* _Data records_
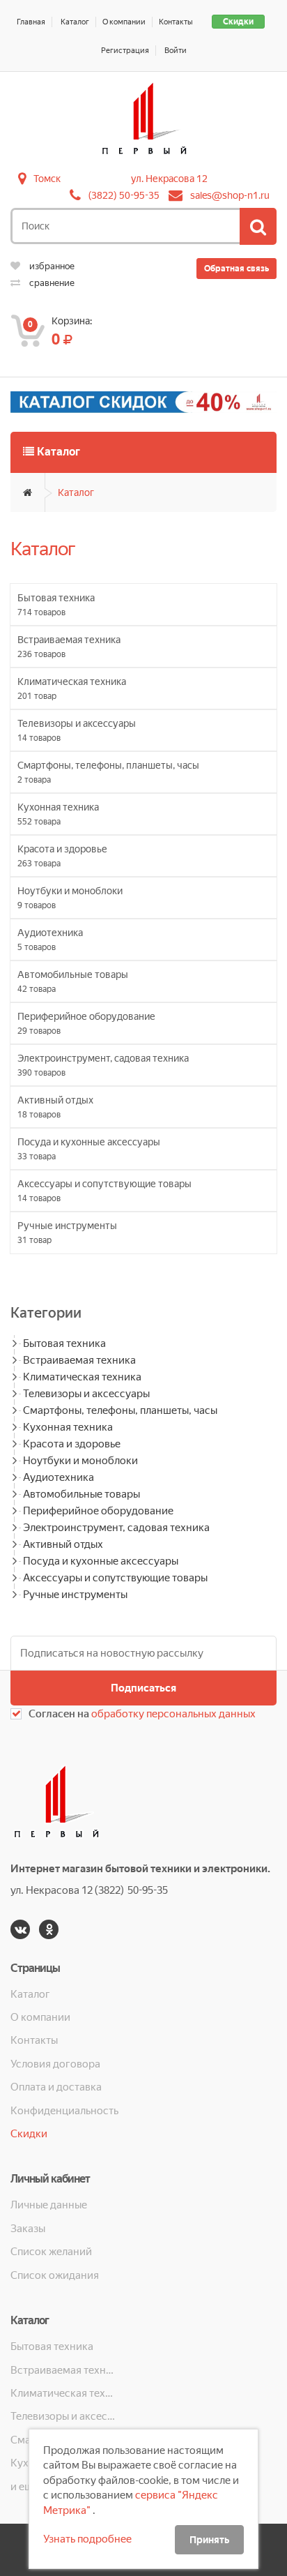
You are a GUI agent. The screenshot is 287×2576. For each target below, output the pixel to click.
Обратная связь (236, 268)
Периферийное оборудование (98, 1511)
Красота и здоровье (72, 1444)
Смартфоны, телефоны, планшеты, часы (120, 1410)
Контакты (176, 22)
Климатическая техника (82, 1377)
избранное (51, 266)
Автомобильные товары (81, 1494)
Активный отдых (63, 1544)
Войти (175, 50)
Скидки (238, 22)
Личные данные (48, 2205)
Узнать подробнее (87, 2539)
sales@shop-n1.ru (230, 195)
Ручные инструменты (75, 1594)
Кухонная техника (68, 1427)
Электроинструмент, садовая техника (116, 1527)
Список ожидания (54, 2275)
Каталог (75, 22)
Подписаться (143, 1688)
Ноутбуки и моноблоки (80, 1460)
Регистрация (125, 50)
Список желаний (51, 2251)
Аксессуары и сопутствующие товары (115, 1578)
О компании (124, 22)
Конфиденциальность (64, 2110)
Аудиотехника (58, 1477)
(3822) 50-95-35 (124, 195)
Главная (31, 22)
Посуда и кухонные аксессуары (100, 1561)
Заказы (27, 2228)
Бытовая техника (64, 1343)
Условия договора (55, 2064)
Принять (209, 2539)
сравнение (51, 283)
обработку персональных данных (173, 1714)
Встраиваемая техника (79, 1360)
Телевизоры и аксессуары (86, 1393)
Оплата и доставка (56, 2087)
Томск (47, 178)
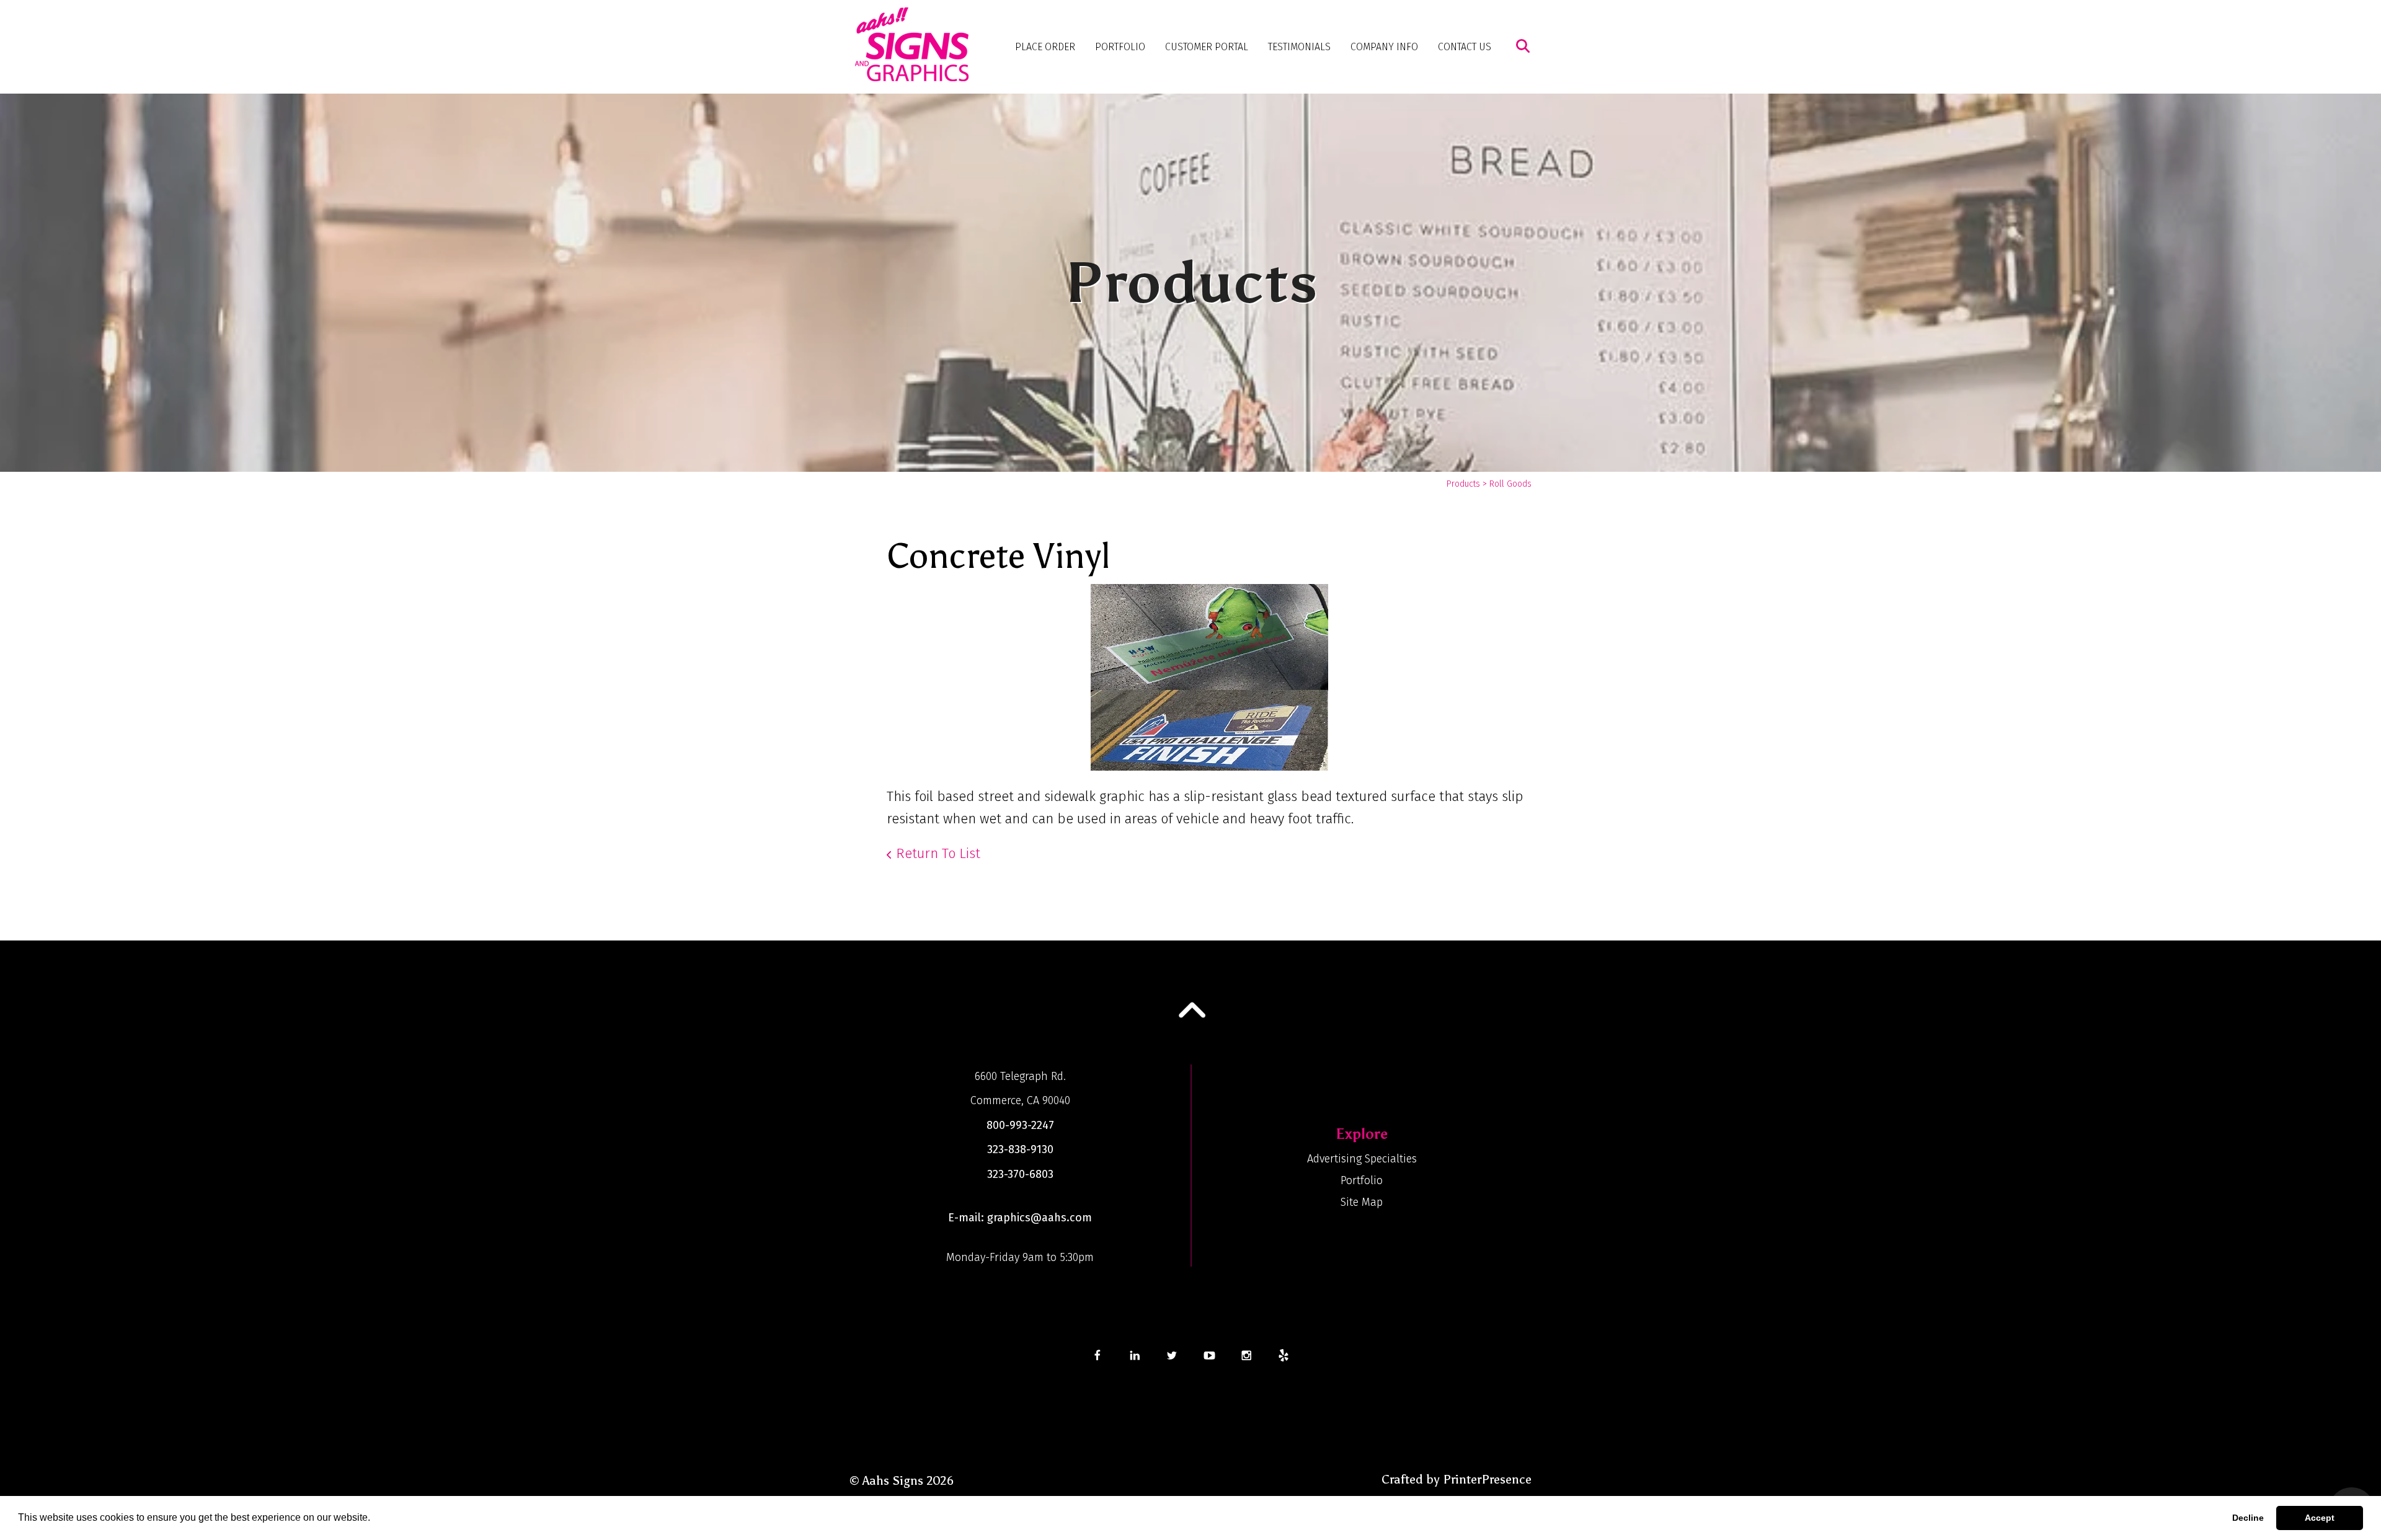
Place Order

...

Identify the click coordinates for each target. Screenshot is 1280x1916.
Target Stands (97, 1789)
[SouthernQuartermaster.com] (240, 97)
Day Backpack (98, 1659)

* _What you should do_
Each line from the one that contains "You are a GUI" down to the one that contains "Place Order" is to be returned exactly as it stands above, both ends included, with pictures removed.

* _Final answer_
You are a GUI agent. The screenshot is 287×2576. For each target below, output the pixel to click.
Обратная связь (236, 268)
Периферийное оборудование (98, 1511)
Красота и здоровье (72, 1444)
Смартфоны, телефоны, планшеты, часы (120, 1410)
Контакты (176, 22)
Климатическая техника (82, 1377)
избранное (51, 266)
Автомобильные товары (81, 1494)
Активный отдых (63, 1544)
Войти (175, 50)
Скидки (238, 22)
Личные данные (48, 2205)
Узнать подробнее (87, 2539)
sales@shop-n1.ru (230, 195)
Ручные инструменты (75, 1594)
Кухонная техника (68, 1427)
Электроинструмент, садовая техника (116, 1527)
Список ожидания (54, 2275)
Каталог (75, 22)
Подписаться (143, 1688)
Ноутбуки и моноблоки (80, 1460)
Регистрация (125, 50)
Список желаний (51, 2251)
Аксессуары и сопутствующие товары (115, 1578)
О компании (124, 22)
Конфиденциальность (64, 2110)
Аудиотехника (58, 1477)
(3822) 50-95-35 (124, 195)
Главная (31, 22)
Посуда и кухонные аксессуары (100, 1561)
Заказы (27, 2228)
Бытовая техника (64, 1343)
Условия договора (55, 2064)
Принять (209, 2539)
сравнение (51, 283)
обработку персональных данных (173, 1714)
Встраиваемая техника (79, 1360)
Телевизоры и аксессуары (86, 1393)
Оплата и доставка (56, 2087)
Томск (47, 178)
Place Order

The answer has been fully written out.